This past year I have taught a number of photo workshops in various parts of the world. Whether in New York City, the Sahara desert or the mountains of Tibet my students all benefit by being reminded of these basic tenets of photography.
1. Know your camera. Use it once a week so you are adept at all of the controls. Don’t take it out just for vacations, holidays and birthdays
2. Get closer to your subject; Zoom with your feet not with your lens.
3. Don’t concentrate on just the central part of the frame. Look at the entire image in your viewfinder. Is your background helping or hurting your picture?

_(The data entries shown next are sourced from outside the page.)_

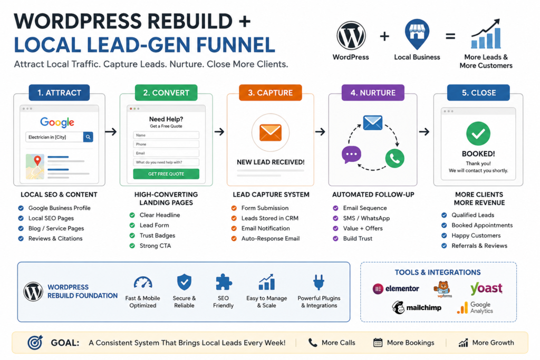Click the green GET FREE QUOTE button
click(166, 174)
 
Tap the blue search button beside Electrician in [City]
click(88, 137)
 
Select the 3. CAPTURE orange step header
click(271, 93)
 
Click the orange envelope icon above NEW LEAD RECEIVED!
click(271, 133)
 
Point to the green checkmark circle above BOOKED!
click(478, 133)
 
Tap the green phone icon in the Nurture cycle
click(394, 158)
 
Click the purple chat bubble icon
click(351, 154)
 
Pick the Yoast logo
click(486, 288)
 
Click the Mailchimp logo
click(417, 307)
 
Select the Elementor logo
click(396, 288)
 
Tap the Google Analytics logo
click(475, 307)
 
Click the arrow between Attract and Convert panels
click(111, 132)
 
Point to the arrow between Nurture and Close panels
click(424, 132)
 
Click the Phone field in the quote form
click(166, 144)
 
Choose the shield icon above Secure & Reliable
click(184, 283)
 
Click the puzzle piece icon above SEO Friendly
click(224, 283)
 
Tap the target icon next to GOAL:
click(35, 343)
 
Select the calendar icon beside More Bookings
click(378, 343)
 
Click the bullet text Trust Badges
click(157, 236)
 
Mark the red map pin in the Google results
click(37, 160)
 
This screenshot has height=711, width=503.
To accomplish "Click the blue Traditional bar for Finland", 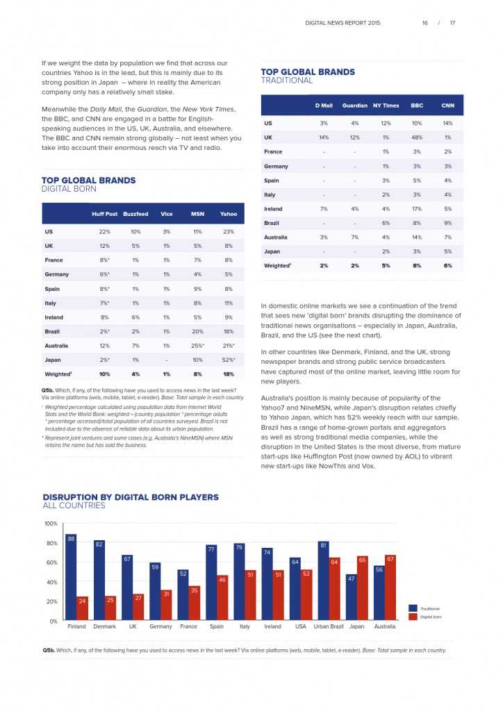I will click(71, 577).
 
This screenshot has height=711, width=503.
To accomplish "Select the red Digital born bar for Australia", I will click(390, 588).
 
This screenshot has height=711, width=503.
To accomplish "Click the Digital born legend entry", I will click(430, 617).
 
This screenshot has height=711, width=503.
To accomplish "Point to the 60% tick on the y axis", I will click(51, 562).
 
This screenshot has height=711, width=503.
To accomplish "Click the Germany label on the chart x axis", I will click(160, 626).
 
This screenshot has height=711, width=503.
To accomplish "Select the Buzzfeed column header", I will click(136, 214).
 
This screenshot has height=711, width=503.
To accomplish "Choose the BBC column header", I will click(417, 106).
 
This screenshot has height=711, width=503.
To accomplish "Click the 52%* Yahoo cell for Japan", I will click(229, 360).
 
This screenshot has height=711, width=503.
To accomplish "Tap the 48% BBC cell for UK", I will click(417, 137).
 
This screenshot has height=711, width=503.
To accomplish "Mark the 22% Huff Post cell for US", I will click(105, 231).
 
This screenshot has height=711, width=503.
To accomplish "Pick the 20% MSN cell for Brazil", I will click(197, 331).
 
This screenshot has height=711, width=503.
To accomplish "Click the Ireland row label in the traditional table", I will click(273, 209).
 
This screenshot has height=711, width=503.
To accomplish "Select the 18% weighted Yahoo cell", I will click(229, 374).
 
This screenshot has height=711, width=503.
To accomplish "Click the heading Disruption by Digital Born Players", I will click(131, 497).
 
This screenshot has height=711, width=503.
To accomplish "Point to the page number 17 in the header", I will click(452, 23).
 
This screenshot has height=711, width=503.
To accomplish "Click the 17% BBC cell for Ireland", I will click(417, 209).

4. Watch your composition. Do not put your subject’s head in the middle of the frame. You will end up with only half of a picture. The top half will be empty sky or something else unimportant. Focus on your subject, then recompose.

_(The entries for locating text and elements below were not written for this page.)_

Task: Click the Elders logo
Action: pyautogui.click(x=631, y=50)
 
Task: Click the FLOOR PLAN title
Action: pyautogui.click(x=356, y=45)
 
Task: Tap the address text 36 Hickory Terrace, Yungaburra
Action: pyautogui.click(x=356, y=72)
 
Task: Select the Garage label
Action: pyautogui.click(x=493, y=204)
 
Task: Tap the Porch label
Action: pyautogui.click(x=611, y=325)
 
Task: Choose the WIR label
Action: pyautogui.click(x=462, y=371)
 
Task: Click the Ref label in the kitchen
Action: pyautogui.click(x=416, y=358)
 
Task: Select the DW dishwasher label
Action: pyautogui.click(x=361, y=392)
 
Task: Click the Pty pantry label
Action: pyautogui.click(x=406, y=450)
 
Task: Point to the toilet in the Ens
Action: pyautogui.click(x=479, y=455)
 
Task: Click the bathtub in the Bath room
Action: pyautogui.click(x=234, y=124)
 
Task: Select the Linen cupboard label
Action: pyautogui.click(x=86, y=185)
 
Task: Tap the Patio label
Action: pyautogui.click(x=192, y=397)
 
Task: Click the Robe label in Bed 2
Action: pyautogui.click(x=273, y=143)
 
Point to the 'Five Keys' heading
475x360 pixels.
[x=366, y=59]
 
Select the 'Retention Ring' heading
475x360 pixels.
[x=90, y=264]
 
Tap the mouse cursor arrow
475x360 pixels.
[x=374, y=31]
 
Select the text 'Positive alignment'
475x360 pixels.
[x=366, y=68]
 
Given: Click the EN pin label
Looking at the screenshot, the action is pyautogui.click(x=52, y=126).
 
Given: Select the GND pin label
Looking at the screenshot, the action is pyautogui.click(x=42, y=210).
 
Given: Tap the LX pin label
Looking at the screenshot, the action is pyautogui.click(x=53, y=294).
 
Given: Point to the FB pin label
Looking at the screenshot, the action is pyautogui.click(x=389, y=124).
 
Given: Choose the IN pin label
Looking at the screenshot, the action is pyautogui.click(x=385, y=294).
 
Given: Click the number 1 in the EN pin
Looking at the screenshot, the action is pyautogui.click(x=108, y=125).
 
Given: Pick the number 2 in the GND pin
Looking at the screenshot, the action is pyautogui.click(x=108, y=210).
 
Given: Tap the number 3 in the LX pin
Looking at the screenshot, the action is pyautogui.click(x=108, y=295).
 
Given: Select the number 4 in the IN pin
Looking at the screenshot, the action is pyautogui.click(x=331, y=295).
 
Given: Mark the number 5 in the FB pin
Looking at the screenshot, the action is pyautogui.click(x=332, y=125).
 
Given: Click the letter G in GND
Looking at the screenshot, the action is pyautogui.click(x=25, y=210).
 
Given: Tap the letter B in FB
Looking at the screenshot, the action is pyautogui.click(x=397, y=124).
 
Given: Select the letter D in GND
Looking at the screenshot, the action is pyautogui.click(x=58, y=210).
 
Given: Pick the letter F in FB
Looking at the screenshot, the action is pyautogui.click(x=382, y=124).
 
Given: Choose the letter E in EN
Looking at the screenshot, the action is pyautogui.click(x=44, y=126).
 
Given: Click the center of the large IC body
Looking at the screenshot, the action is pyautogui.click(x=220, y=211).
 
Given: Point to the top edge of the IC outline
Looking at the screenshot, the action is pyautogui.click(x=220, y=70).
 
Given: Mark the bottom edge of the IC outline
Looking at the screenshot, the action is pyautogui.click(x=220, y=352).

5. Use a high shutter speed to keep your images sharp. Increase your ISO if you can’t achieve a high shutter speed.
6. Work the situation, don’t take one or two photos and move on. Keep shooting, changing angles and your point of view.

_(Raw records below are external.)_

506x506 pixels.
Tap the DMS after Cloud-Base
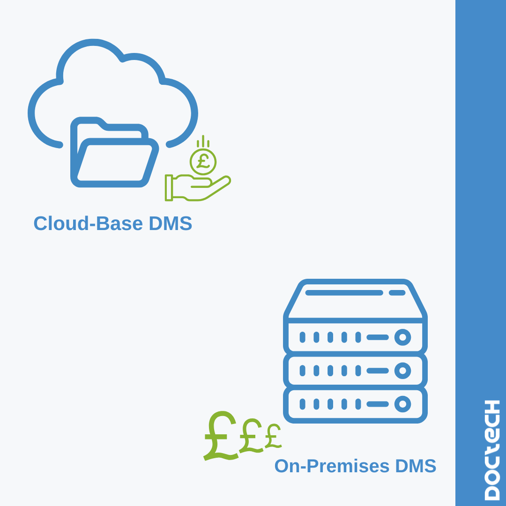(170, 223)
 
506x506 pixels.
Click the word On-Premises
(332, 466)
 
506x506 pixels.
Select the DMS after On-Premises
(416, 466)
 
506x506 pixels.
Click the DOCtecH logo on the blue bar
(492, 450)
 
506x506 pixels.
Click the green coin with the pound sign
(203, 162)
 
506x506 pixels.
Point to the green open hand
(201, 187)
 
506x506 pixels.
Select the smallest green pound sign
(273, 437)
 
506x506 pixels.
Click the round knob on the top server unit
(402, 337)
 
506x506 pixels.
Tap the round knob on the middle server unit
(402, 371)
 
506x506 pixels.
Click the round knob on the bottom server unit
(402, 404)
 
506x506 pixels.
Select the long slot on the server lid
(344, 293)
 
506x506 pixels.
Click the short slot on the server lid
(397, 293)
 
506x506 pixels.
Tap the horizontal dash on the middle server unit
(378, 371)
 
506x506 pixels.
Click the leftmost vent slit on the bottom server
(302, 404)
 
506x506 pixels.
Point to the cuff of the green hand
(169, 187)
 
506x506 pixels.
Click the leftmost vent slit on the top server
(302, 337)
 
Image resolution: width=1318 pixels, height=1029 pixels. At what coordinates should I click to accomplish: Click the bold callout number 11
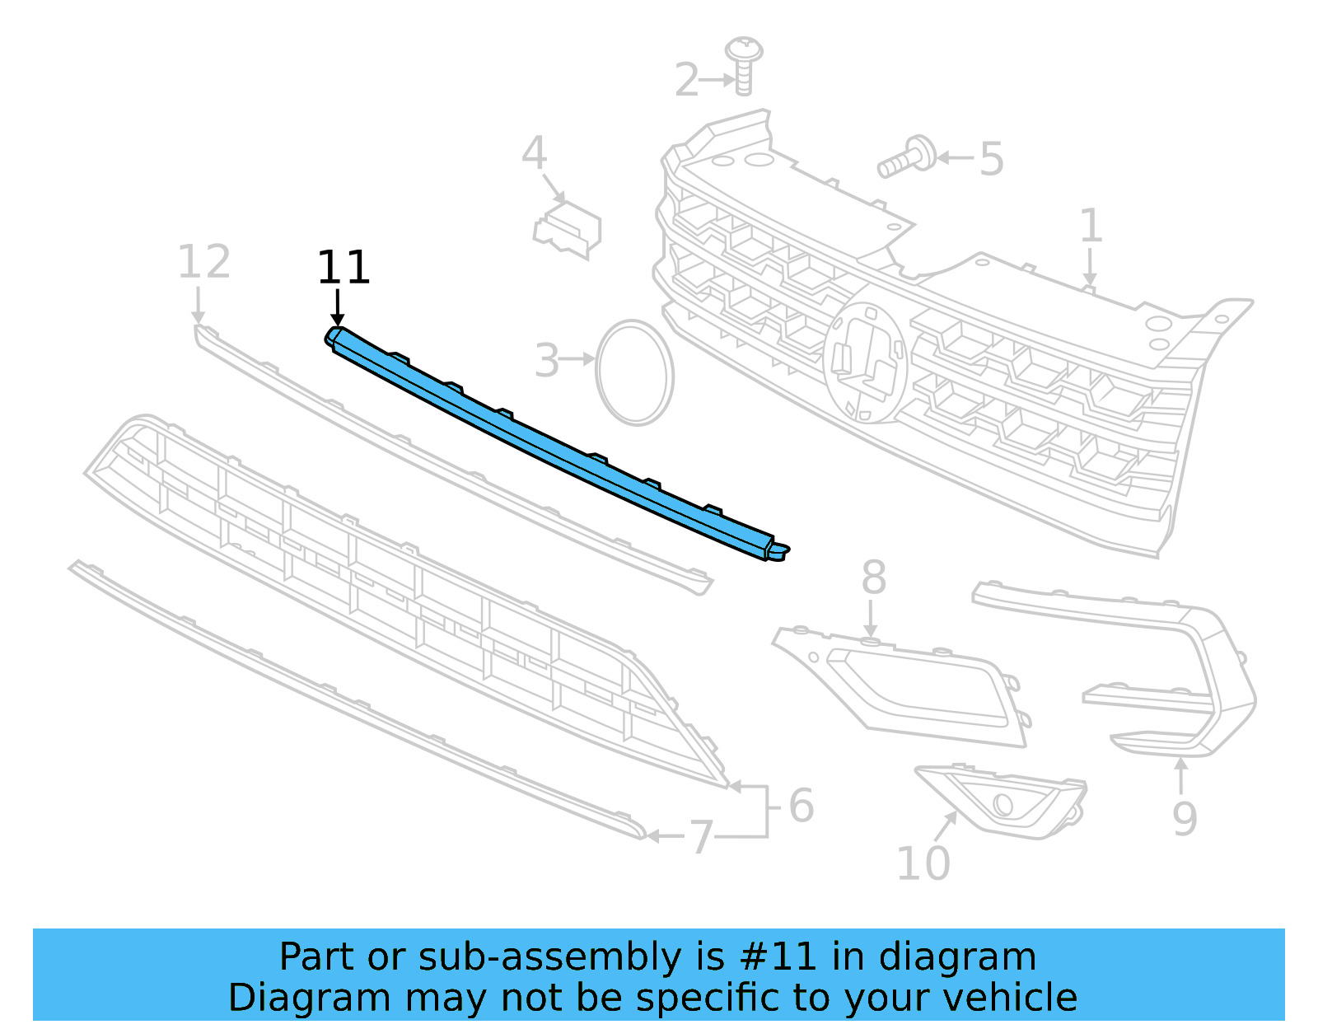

7. Be aware of light. Look at shadows and the angle of the light. Great light makes for great photos
8. Be careful when using wide angle lenses on landscapes. The camera will “see” a wide vista but will not focus on details like trees or waterfalls. This is because your eyes and brain see differently than your equipment.
9. Don’t overload yourself with equipment. You can shoot much faster and catch moments when you aren’t changing lenses.
10. And most importantly, Think Before You Shoot.